#41

stegosaurus posted:

What if we automate the cranes offloading electronics from China. Then "nobody" has to work at all, and things are practically free.



Lol but does this mean proletarian democracy is not what we are aiming for in the first world?

#42

Even now many people fail to grasp the true meaning of the word “austerity”. Austerity is not eight years of spending cuts, as in the UK, or even the social catastrophe inflicted on Greece. It means driving the wages, social wages and living standards in the west down for decades until they meet those of the middle class in China and India on the way up.

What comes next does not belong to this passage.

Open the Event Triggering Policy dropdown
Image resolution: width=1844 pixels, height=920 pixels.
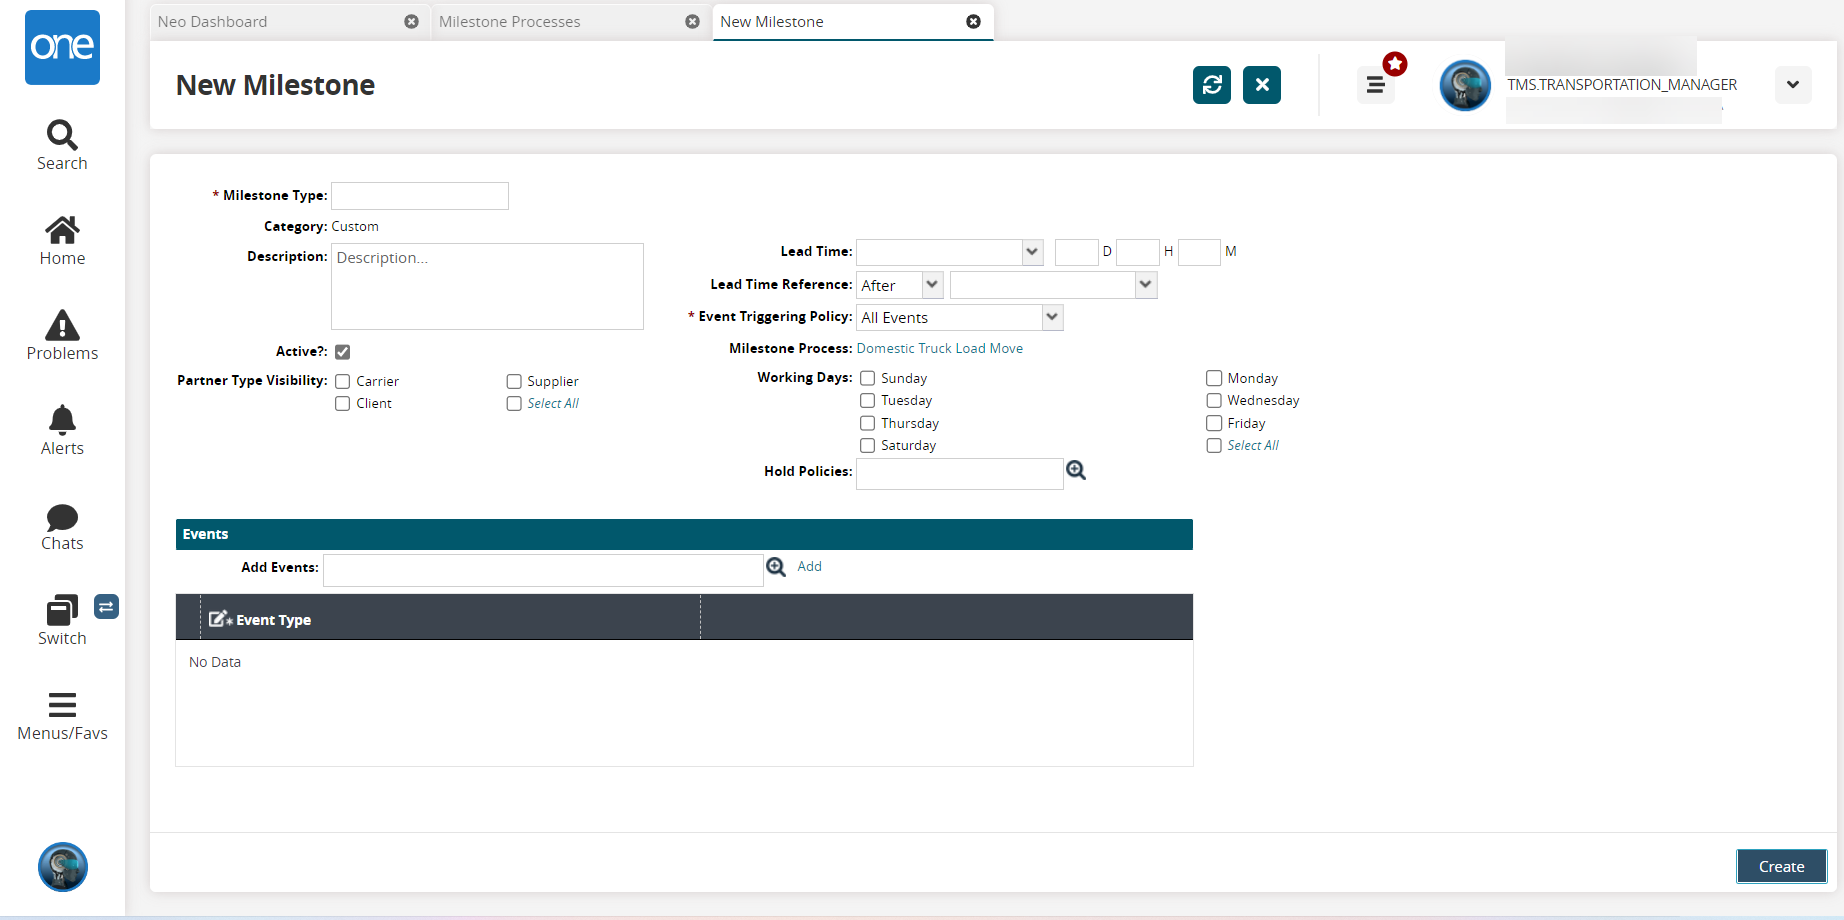point(1051,318)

Capitalism is third worldist?????

#43
actually there's going to be a continual state of semi-crisis or crisis, mass migration due to drought and resource wars, until we get to neo-feudalism, total collapse, or human extinction.
#44

NoFreeWill posted:

actually there's going to be a continual state of semi-crisis or crisis, mass migration due to drought and resource wars, until we get to neo-feudalism, total collapse, or human extinction.

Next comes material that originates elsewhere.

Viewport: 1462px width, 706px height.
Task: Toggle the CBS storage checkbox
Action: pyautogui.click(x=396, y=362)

or, god forbid, you stop posting

#45
i don't believe in god
#46
Trotskyist: "capitalism is dead"
Capitalism: "no you are"
#47

RedMaistre posted:

The problem isn't that people are stupid-rather the problem is that fixed capital, instead of being a man made cornucopia, is congealed dead labor time in a state of constant depreciation that requires massive inputs of natural resources to be made and more still to maintain. And to top it all off, much of it is not built to last long in the first place.




Relevant:
Our research indicates, despite the headlines, companies that have installed industrial robots are actually increasingly employing more people whilst at the same time adding more robots.....

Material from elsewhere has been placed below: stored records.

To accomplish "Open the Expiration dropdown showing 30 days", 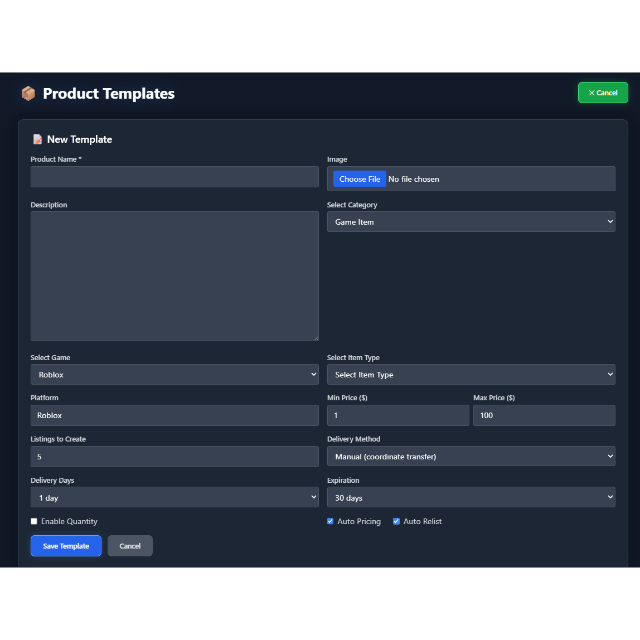I will [x=471, y=497].
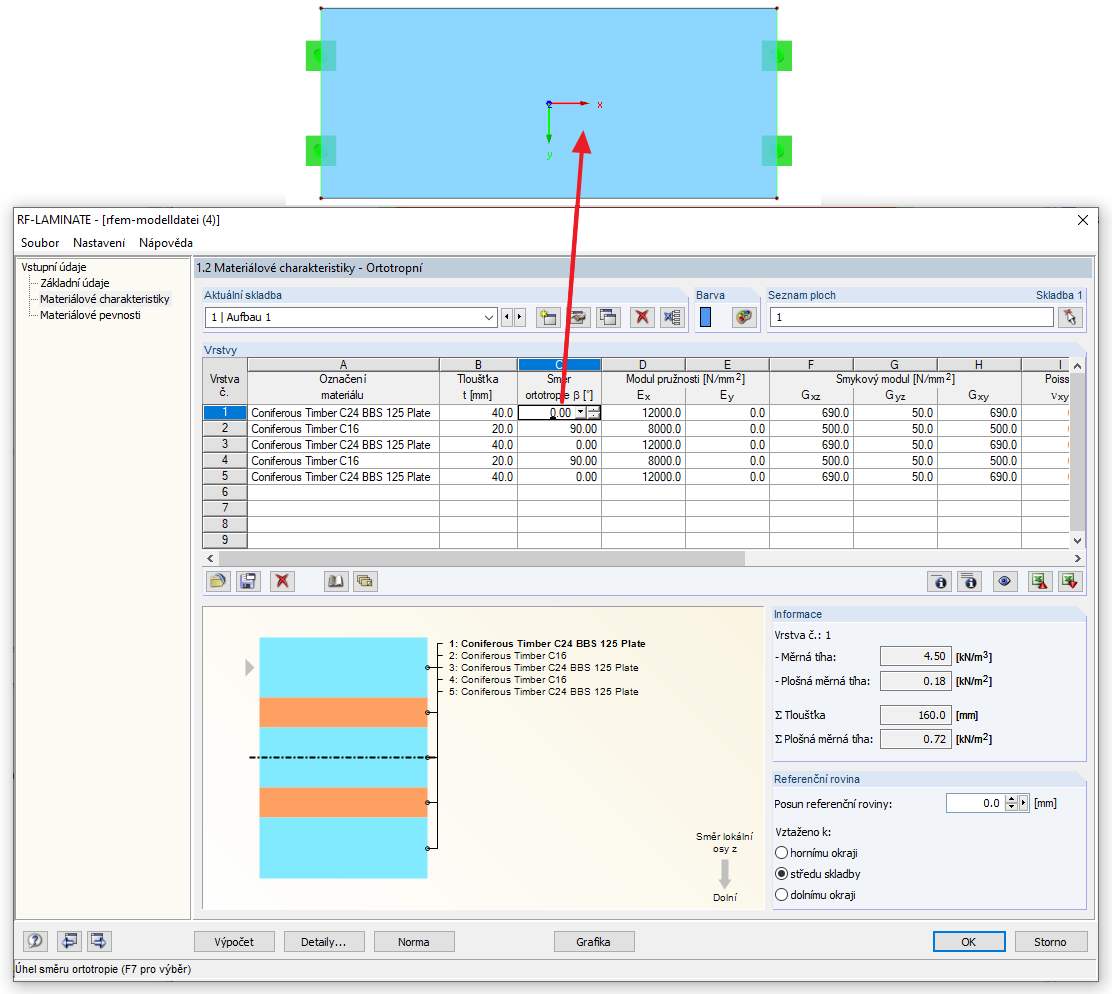Open the color palette picker icon

coord(743,317)
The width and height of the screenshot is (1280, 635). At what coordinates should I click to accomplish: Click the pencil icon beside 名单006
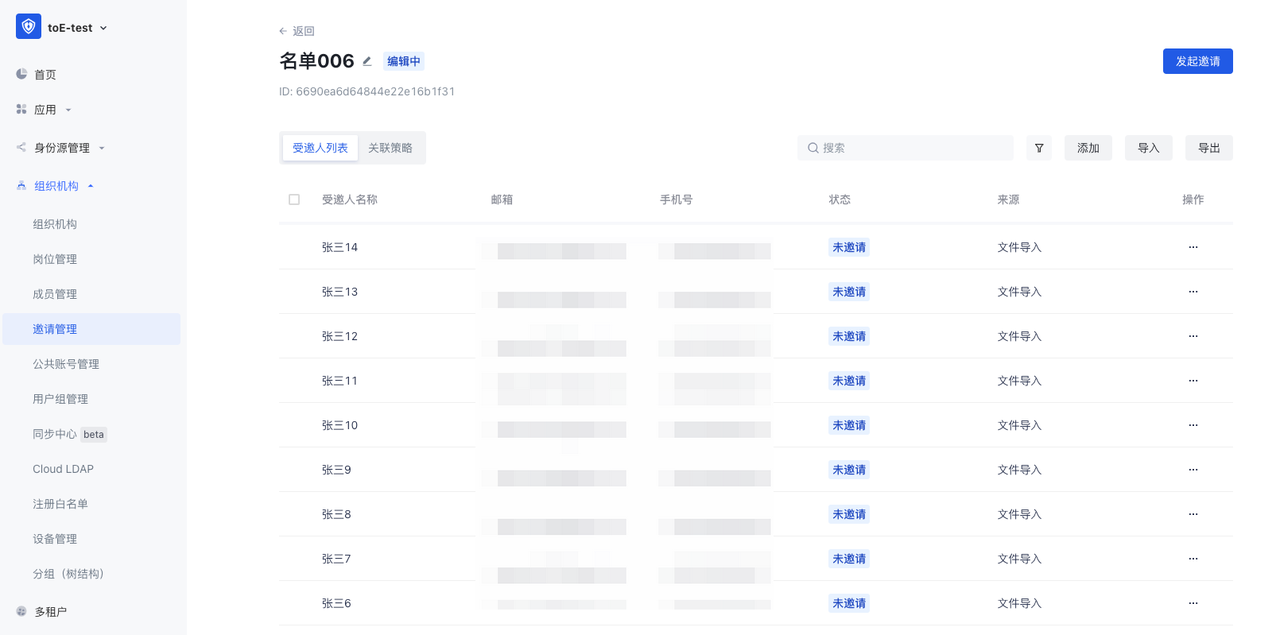(367, 61)
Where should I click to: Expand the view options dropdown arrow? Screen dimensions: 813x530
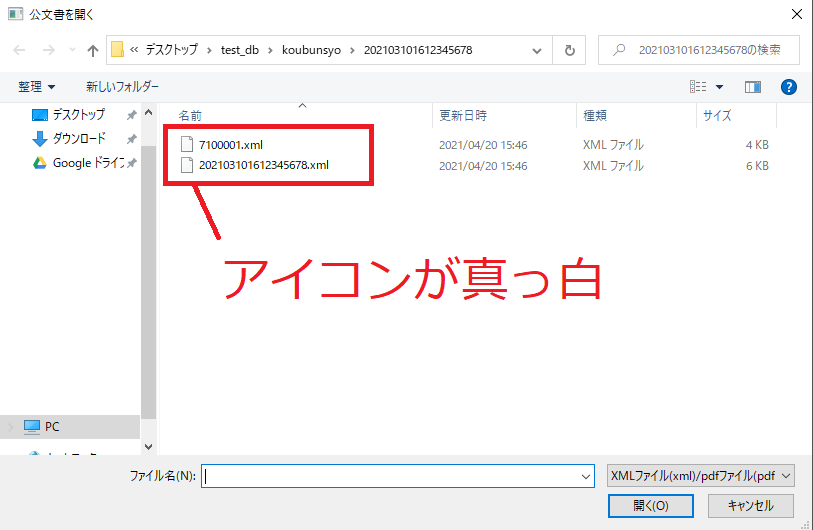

The biggest surprise, given the volumes of articles claiming robots have taken jobs in the motor sector, is seven auto manufacturers who have increased their number of employees by more than 132,000 people between 2009 and the end of 2014 whilst also adding tens of thousands of new robots to their factory floors.

Luxury car manufacturers Audi, BMW Group and Daimler (manufactures of Mercedes Benz) have seen significant increases in the total number of employees between 2009 and the end of 2014, despite the global recession and claims installations of robots were causing companies to cut back on the number of people employed.


http://robotenomics.com/2015/09/16/study-robots-are-not-taking-jobs/

The reason being that for every one robot you need several human beings to guide and maintain them. The more complex the artificial systems are, the more they are in need of external human correction:

Audi’s Annual Report of 2014 states:

The point of (Industrial robots) is not a factory devoid of people, but rather to provide the employees optimal support as they go about their work. In the future, robots will do the jobs that people don’t want to do because they are strenuous, monotonous or unergonomic, such as installation work in the vehicle interior or overhead work. Employees would then perform more challenging tasks. Machine monitoring, programming, and plant repair and maintenance are already becoming increasingly significant fields of activity at factories today.

So not only does automation rely on intensified extraction of natural resources through the exploitation of material labor in the periphery, it also requires greater inputs of mental labor as well.